Tools

How to Decide What Work to Outsource

Not only will team members feel happier about focusing on work they’re good at, but this process will also free up time to tackle more ambitious challenges.

Teams everywhere are being asked to do a lot with a little. But is your team spending their time doing the right things—work that plays to their, and the organization’s, strengths? We’ve created a simple exercise which helps you determine what work you should be doing, and what work you should leave to the (other) professionals.

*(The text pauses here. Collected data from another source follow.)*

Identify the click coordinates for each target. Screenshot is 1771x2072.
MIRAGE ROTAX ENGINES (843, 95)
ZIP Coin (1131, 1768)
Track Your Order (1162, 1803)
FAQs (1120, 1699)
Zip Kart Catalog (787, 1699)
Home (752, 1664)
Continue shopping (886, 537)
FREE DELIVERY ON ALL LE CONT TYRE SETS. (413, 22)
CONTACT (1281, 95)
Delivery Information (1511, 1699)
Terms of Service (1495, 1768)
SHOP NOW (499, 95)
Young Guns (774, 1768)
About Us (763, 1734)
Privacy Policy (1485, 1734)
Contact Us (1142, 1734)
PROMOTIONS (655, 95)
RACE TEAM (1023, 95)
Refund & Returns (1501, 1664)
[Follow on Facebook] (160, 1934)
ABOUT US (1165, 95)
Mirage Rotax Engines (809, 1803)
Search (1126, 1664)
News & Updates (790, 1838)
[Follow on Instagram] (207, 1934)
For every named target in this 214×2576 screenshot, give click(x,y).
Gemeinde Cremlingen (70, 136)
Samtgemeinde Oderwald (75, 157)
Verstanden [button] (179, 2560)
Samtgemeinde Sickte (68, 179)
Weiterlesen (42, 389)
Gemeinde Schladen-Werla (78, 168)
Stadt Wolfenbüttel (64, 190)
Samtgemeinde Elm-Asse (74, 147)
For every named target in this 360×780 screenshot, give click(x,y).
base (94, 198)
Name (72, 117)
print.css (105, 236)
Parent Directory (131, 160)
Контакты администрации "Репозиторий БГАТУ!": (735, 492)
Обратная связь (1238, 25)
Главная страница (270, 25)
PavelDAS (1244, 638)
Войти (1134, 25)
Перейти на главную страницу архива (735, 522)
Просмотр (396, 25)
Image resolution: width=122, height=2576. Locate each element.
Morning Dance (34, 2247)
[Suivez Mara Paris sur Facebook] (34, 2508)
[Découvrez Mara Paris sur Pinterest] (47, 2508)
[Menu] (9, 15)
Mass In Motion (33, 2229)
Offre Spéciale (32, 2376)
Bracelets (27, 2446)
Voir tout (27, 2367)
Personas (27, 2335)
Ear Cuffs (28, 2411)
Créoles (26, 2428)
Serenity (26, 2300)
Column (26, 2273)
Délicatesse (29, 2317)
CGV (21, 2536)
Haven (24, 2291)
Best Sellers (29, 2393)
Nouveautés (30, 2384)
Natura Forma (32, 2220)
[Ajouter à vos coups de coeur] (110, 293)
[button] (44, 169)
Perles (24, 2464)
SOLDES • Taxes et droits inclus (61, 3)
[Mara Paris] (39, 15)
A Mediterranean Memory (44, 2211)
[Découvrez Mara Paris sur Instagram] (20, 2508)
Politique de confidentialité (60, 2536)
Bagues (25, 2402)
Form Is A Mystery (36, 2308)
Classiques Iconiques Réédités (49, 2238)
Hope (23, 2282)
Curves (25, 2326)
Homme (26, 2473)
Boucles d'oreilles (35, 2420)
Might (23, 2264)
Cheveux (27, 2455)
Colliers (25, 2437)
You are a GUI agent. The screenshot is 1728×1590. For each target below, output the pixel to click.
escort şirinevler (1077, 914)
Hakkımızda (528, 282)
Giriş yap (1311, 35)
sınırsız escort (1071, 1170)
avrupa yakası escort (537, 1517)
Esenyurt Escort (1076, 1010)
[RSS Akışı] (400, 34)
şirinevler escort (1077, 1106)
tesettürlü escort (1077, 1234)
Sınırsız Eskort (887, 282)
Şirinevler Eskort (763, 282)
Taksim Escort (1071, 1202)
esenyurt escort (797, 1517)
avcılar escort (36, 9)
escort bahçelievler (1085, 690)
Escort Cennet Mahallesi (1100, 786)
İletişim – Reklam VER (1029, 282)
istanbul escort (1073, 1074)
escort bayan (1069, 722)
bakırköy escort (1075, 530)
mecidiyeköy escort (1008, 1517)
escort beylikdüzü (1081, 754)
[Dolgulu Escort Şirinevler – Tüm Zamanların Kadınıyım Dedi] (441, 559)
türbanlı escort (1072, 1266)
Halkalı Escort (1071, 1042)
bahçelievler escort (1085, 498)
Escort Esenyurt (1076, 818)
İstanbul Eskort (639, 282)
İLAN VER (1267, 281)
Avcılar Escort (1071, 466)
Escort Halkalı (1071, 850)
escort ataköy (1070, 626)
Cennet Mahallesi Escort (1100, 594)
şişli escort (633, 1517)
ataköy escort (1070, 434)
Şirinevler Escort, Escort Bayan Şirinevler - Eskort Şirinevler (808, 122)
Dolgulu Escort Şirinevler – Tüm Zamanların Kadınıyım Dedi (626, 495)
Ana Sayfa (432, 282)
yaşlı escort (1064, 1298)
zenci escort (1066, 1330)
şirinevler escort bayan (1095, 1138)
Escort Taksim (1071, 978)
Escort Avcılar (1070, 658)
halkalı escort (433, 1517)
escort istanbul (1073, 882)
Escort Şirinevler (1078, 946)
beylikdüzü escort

Stop, Start, Insource, Outsource Exercise

  1. Collect a list of your open projects. Survey your team to determine what projects they are working on, including those that are customer-facing and those that manage work internally.
  2. Break each project down into a list of skill-sets. What roles or areas of expertise are required to complete this project? Write each role/skill-set on a separate card or sheet of paper. Examples could include web development, product design, recruiting, compliance, etc.
  3. Answer two simple questions. For each skill-set or role, as a team, try to answer two simple questions:
    • How critical is this role to our sustained competitive advantage? In other words, which of these roles is most pivotal to the ultimate difference our customers experience in our products or services and which are simply needs the business has in order to function?
    • How specialized of a need do we have for this specific role? In other words, is there something about our specific market or industry that requires specialized knowledge to do this job?
  4. Rank and prioritize. Map each project or skill set accordingly on two axes. The ‘x’ axes range from “Work that keeps us at parity with the market” to “Work that creates a competitive advantage”. The ‘y’ axes ranges from “Work that is universal to companies like ours” to “Work that is unique to the market”. Sort each role or skill-set in the appropriate quadrants.
  5. Discuss and debate the following quadrants:
    1. Work that keeps us at parity AND is a universal need for companies like us: Is there a marketplace of companies that we could outsource this work to that could do it faster, better, and even cheaper than us? What would be the impact of outsourcing this work?
    2. Work that keeps us at parity AND is highly specialized just for us: Why do we have such a specialized need for work that doesn’t directly contribute to our competitive advantage? Is there a way we can stop doing this work?
    3. Work that contributes to our competitive advantage AND is a specialized need: This is work that definitely belongs in-house and is likely representative of our unique strategy in the market. How can we continue to own this space?
    4. Work that contributes to our competitive advantage AND is a universal need: If there’s a universal market for this work and we’re the best at it, can we sell this function to other companies? For example, the creative team at 37signals found themselves so good at managing projects (because they had built their own in-house tool), that they began selling that tool to other creative agencies. How could we package up our skills and sell them, even to our competitors?
  6. Make a decision. Schedule a decision-making meeting to identify ways to outsource or stop work that doesn’t make sense for the organization.